● **Task prompt**
Copy the lines running from the one that contains "Screen dimensions: 812x1503" to the end of the entries below, exactly and with no pictures.

######

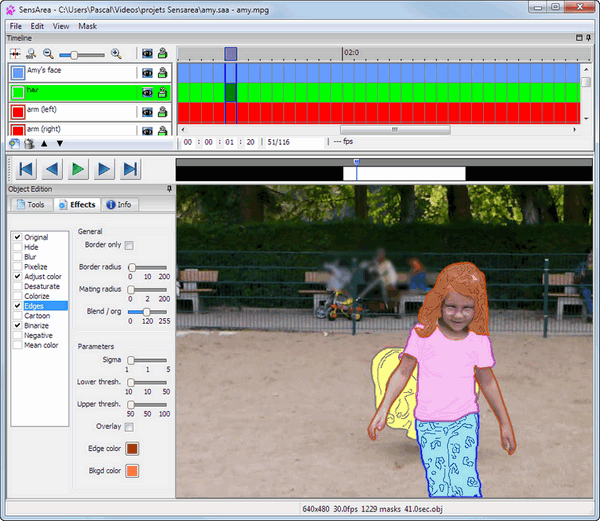
Task: Click the delete object trash icon
Action: (x=28, y=143)
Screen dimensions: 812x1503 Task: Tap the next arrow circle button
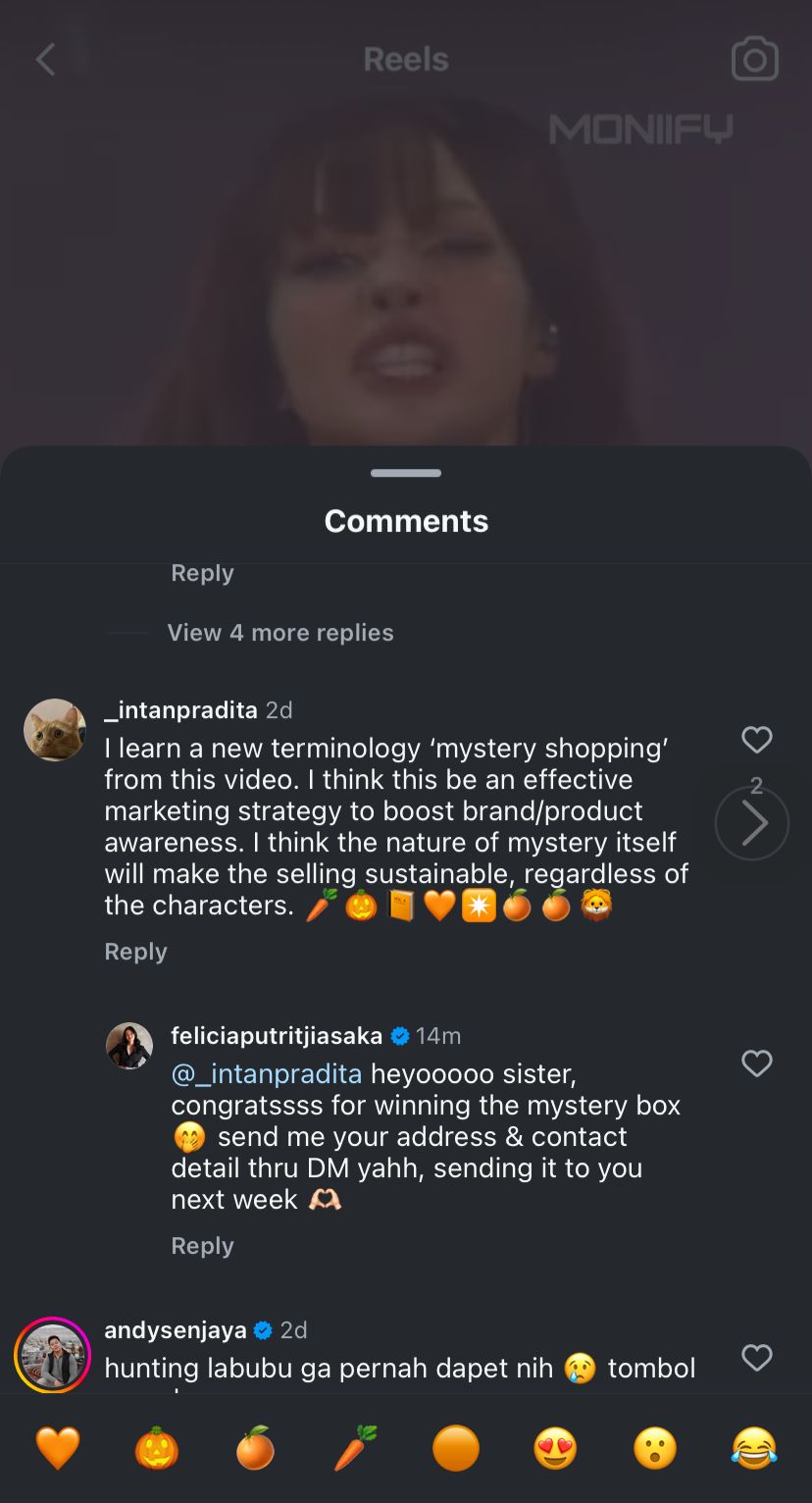[752, 824]
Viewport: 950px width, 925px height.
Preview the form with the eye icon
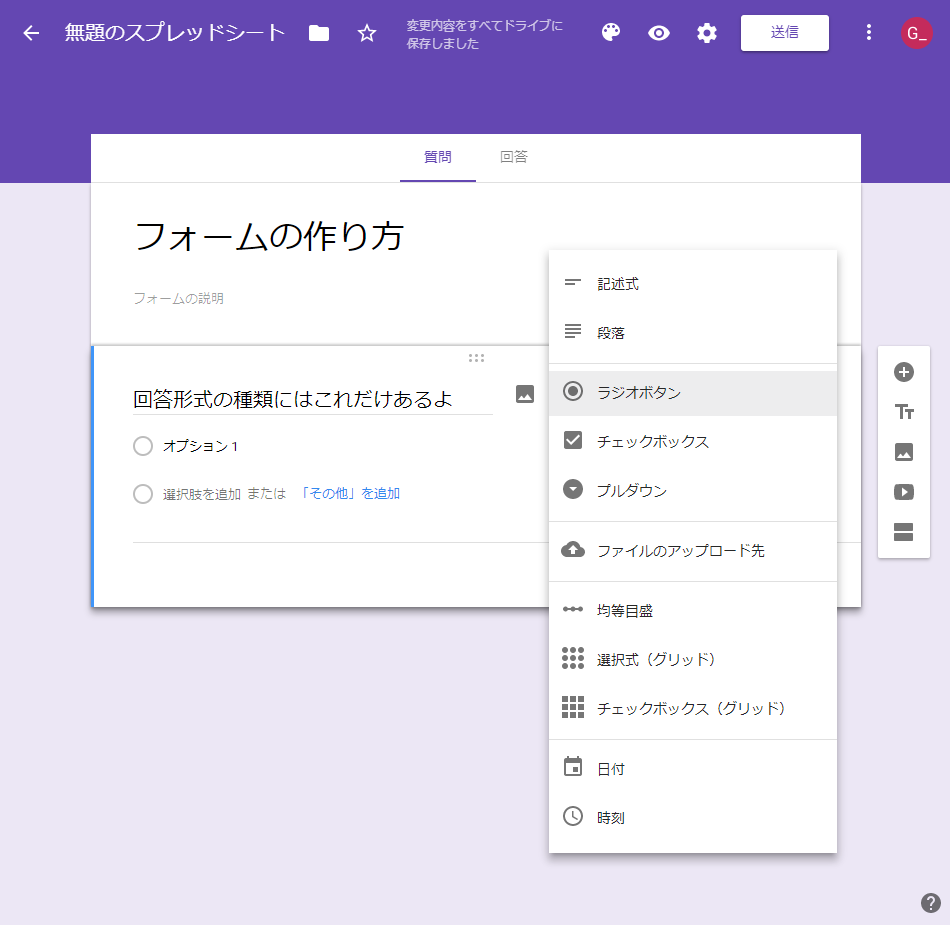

######

● **Answer below**
Screen dimensions: 812x1503 Task: Tap the next arrow circle button
[752, 824]
Viewport: 950px width, 925px height.
Preview the form with the eye icon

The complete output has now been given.